“Yes, but he never would have been eminent, scarcely have had daily bread, if he had not worked fearfully hard, so hard that without the buoyant school-boy spirit, which can turn from the hardest toil like a child to its play, his health could never have stood it.”
“But then it has been success and triumph,” said Fred; “one could work like a galley-slave with encouragement, and never feel it drudgery.”
“It was not all success at first,” said his mother; “there was hard work, and disappointment, and heavy sorrow too; but they knew how to bear it, and to win through with it.”
“And were they very poor?” asked Henrietta.
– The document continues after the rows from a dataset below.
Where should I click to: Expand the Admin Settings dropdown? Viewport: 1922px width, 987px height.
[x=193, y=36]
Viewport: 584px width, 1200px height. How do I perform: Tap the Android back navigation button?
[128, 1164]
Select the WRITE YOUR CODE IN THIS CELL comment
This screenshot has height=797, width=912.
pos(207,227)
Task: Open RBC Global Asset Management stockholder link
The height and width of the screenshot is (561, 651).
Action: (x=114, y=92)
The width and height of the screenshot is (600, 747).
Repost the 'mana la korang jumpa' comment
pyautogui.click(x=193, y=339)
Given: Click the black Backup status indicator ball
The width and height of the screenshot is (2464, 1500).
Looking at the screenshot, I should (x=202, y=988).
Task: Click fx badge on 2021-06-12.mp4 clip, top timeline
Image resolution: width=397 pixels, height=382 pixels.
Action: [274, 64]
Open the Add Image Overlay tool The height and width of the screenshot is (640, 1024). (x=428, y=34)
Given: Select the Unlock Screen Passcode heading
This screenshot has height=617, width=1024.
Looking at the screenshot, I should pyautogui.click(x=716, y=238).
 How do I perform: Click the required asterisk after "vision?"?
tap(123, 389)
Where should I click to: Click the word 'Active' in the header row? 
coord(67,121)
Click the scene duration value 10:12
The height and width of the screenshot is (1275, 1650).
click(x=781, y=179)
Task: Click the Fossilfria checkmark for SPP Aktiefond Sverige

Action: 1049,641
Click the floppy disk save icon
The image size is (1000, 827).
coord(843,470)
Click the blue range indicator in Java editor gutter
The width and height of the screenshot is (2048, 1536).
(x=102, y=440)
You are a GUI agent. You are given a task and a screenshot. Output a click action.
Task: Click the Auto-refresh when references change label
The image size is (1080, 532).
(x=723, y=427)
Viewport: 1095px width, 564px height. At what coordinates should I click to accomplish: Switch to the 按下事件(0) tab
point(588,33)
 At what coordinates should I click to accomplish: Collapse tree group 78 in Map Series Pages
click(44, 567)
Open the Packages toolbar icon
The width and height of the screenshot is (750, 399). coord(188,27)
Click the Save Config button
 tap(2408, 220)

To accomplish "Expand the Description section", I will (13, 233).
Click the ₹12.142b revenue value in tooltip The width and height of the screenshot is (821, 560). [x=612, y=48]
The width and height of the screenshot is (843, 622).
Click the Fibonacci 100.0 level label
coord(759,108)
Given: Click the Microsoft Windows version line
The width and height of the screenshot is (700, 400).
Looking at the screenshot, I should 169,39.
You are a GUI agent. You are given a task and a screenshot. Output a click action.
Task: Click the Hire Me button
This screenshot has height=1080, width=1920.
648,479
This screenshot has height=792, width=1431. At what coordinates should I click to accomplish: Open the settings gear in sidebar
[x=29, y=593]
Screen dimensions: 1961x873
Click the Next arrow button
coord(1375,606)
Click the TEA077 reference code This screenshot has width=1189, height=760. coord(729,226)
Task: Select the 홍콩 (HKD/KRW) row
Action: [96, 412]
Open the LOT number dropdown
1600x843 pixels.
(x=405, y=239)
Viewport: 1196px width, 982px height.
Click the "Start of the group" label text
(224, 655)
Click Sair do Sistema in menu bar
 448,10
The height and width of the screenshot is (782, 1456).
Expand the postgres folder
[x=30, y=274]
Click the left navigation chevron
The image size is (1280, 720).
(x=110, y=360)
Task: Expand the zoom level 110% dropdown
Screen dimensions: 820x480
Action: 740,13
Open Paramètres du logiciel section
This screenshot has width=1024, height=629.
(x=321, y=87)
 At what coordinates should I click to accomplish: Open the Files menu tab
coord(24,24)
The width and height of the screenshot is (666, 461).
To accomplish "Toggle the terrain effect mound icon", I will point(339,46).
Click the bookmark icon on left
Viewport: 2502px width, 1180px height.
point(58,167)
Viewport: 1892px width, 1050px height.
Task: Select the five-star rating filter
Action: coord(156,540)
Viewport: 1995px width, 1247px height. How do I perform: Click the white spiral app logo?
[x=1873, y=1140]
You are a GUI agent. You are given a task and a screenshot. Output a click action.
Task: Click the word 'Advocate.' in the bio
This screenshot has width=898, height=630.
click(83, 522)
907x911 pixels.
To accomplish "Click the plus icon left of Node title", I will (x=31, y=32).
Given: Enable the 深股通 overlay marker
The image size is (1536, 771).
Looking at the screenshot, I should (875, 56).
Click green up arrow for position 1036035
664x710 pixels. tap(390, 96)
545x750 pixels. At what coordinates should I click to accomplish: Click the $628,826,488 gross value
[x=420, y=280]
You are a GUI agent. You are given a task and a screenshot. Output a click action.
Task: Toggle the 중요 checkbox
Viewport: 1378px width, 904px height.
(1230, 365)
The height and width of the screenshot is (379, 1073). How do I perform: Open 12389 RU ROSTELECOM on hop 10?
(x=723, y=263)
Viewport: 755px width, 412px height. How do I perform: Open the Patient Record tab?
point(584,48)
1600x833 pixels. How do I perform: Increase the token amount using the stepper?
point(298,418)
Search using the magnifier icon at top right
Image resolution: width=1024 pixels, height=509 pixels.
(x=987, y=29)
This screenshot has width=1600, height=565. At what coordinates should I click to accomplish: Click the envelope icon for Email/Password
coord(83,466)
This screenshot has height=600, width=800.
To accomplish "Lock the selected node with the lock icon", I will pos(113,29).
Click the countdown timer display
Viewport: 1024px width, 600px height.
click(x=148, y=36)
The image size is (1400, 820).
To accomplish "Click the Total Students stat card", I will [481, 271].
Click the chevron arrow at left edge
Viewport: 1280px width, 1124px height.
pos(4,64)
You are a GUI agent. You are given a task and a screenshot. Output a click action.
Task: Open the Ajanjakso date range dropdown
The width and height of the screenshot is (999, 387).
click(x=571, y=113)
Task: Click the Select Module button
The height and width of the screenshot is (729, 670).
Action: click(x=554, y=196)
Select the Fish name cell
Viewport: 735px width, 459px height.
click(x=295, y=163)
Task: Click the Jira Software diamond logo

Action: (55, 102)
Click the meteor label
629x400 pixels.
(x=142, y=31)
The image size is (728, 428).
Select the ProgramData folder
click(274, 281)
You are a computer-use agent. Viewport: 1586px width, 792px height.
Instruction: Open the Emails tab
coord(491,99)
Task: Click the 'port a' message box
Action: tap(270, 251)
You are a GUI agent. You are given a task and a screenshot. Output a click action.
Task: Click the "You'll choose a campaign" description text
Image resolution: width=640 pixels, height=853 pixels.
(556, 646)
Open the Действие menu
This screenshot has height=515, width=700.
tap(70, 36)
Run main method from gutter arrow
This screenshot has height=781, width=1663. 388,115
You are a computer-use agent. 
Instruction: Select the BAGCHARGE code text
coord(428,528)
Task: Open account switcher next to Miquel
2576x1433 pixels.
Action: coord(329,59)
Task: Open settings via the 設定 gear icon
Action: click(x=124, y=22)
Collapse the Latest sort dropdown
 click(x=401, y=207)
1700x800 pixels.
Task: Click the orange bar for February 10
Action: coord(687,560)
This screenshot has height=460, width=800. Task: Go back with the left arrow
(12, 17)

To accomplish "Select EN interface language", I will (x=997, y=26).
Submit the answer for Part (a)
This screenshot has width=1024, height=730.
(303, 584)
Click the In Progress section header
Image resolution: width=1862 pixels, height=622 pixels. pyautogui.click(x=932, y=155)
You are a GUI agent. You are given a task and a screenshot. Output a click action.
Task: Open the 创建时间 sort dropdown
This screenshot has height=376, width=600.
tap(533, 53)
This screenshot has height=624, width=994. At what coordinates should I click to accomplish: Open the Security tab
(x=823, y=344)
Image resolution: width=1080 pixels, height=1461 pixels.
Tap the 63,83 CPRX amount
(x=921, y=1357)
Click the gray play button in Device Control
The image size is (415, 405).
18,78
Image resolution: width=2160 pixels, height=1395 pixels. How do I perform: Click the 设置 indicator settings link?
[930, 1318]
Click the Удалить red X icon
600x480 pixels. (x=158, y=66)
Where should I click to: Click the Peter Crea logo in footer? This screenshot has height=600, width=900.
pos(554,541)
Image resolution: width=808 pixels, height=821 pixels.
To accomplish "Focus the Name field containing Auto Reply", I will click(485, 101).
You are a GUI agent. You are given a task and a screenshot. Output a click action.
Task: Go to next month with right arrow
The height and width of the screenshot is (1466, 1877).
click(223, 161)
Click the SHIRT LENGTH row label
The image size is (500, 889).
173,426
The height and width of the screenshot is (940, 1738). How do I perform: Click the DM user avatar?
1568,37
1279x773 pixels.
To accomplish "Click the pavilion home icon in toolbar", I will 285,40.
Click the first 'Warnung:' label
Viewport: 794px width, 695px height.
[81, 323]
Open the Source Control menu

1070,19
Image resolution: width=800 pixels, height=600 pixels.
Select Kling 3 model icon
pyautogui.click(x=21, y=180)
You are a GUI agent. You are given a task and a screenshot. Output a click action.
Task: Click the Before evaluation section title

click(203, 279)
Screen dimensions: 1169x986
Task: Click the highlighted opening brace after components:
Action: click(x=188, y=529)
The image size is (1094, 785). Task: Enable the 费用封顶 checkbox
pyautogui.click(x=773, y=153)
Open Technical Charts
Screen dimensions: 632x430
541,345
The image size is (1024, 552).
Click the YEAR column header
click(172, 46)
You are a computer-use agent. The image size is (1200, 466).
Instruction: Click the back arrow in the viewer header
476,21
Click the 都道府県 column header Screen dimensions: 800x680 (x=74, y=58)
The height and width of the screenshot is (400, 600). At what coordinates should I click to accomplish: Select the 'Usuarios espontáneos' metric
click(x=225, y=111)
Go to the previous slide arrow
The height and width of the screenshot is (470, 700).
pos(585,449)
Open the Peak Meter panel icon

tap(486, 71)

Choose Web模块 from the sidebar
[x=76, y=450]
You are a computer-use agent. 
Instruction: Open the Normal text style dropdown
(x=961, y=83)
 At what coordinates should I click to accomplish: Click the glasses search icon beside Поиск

“Yes: but it was beautiful to see how she accommodated herself to it. The house that once looked dingy and desolate, was very soon pretty and cheerful, and the wirtschaft so well ordered and economical, that Aunt Roger was struck dumb with admiration. I shall not forget Lady Susan’s visit the last morning we spent with her in London, how amazed she was to find ‘poor Beatrice’ looking so bright and like herself, and how little she guessed at her morning’s work, the study of shirt-making, and the copying out a review of her husband’s, full of Greek quotations.”
“Well, the poverty is all over now,” said Henrietta; “but still they live in a very quiet way, considering Aunt Geoffrey’s connexions and the fortune he has made.”
“Who put that notion into your head, my wise daughter?” said Mrs. Langford.
Henrietta blushed, laughed, and mentioned Lady Matilda St. Leger, a cousin of her aunt Geoffrey’s of whom she had seen something in the last year.
“The truth is,” said Mrs. Langford, “that your aunt had display and luxury enough in her youth to value it as it deserves, and he could not desire it except for her sake. They had rather give with a free hand, beyond what any one knows or suspects.”
“Ah! I know among other things that he sends Alexander to school,” said Fred.